╭─ Article

Example formatting cf:qualifier1 and cf:qualifier2 both as Integers:
- hbase> get 't1', 'r1' {COLUMN => ['cf:qualifier1:toInt', 'cf:qualifier2:c(org.apache.hadoop.hbase.util.Bytes).toInt'] }
Note that you can specify a FORMATTER by column only (cf:qualifer). You cannot specify a FORMATTER for all columns of a column family.

The same commands also can be run on a reference to a table (obtained via gettable or createtable). Suppose you had a reference t to table 't1', the corresponding commands would be:
- hbase> t.get 'r1'
- hbase> t.get 'r1', {TIMERANGE => [ts1, ts2]}
- hbase> t.get 'r1', {COLUMN => 'c1'}
- hbase> t.get 'r1', {COLUMN => ['c1', 'c2', 'c3']}
- hbase> t.get 'r1', {COLUMN => 'c1', TIMESTAMP => ts1}
- hbase> t.get 'r1', {COLUMN => 'c1', TIMERANGE => [ts1, ts2], VERSIONS => 4}
- hbase> t.get 'r1', {COLUMN => 'c1', TIMESTAMP => ts1, VERSIONS => 4}
- hbase> t.get 'r1', {FILTER => "ValueFilter(=, 'binary:abc')"}
- hbase> t.get 'r1', 'c1'
- hbase> t.get 'r1', 'c1', 'c2'
- hbase> t.get 'r1', ['c1', 'c2']

Training

hbase> get 'test','row0'
hbase> get 'test','row0',['cf:string','cf:boolean','cf:float']
hbase> get 'test','row0', ['cf:string:toString','cf:boolean:toBoolean','cf:int:toInt','cf:float:toFloat']

TOP

Scan

注意事項：
    * Scan Filter 常用包含：
        1. RowFilter
        2. SingleColumnValueFilter
        3. ValueFilter
        4. PrefixFilter
    * FILTER ByteArrayComparable 常用包含：
        1. binary
        2. substring
        3. regexstring
        4. binaryprefix

掃描 Table（查詢多筆資料）
Here is some help for this command: Scan a table; pass table name and optionally a dictionary of scanner specifications. Scanner specifications may include one or more of: TIMERANGE, FILTER, LIMIT, STARTROW, STOPROW, TIMESTAMP, MAXLENGTH, or COLUMNS, CACHE or RAW, VERSIONS

If no columns are specified, all columns will be scanned. To scan all members of a column family, leave the qualifier empty as in 'col_family:'.

╰─

## Aim A
Duplicate the part of the HBase shell excerpt between "掃描 Table（查詢多筆資料）" and "as in 'col_family:'.", inclusive.
## Aim B
Answer these questions from the HBase shell excerpt:
(i) Can a FORMATTER be specified for all columns of a column family?
(ii) What gets scanned when no columns are specified?
(iii) Through what can a reference to a table be obtained?
## Aim C
List the Scan filters that the HBase shell excerpt names as commonly used.
No task here uses the material.

╭─ Data lines

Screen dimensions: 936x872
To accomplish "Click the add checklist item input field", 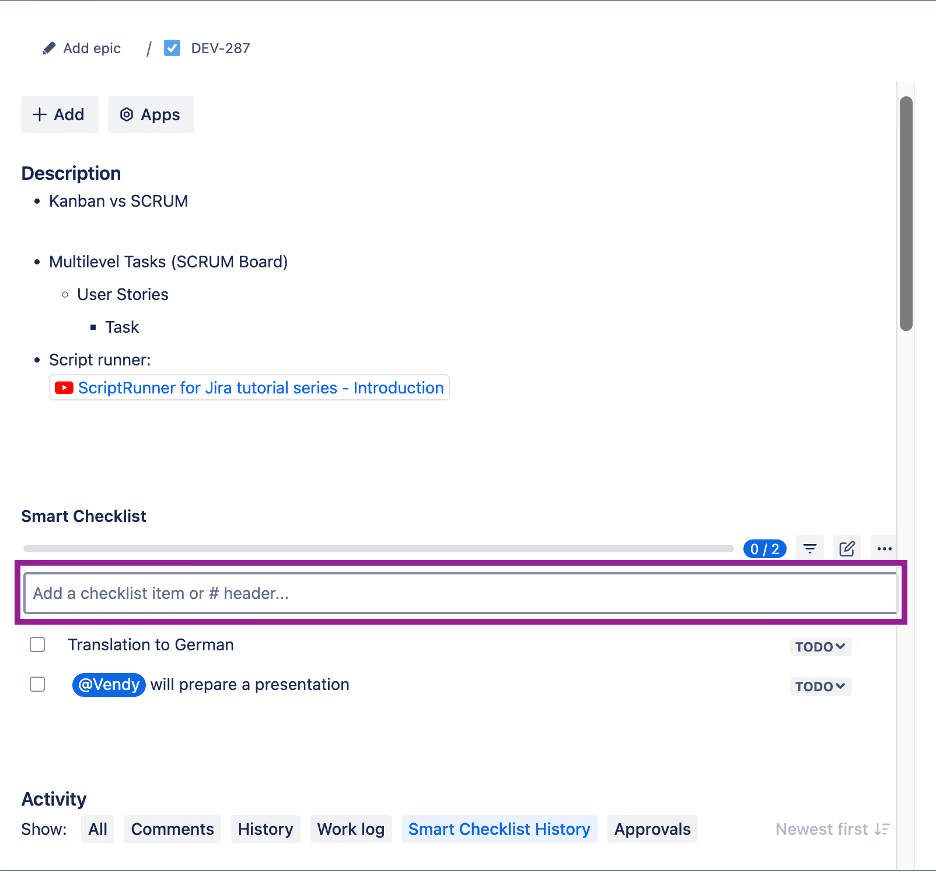I will coord(462,592).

╰─

## Task response A
掃描 Table（查詢多筆資料）
Here is some help for this command: Scan a table; pass table name and optionally a dictionary of scanner specifications. Scanner specifications may include one or more of: TIMERANGE, FILTER, LIMIT, STARTROW, STOPROW, TIMESTAMP, MAXLENGTH, or COLUMNS, CACHE or RAW, VERSIONS

If no columns are specified, all columns will be scanned. To scan all members of a column family, leave the qualifier empty as in 'col_family:'.

## Task response B
(i) No, a FORMATTER can be specified by column only.
(ii) All columns are scanned.
(iii) Through gettable or createtable.

## Task response C
RowFilter
SingleColumnValueFilter
ValueFilter
PrefixFilter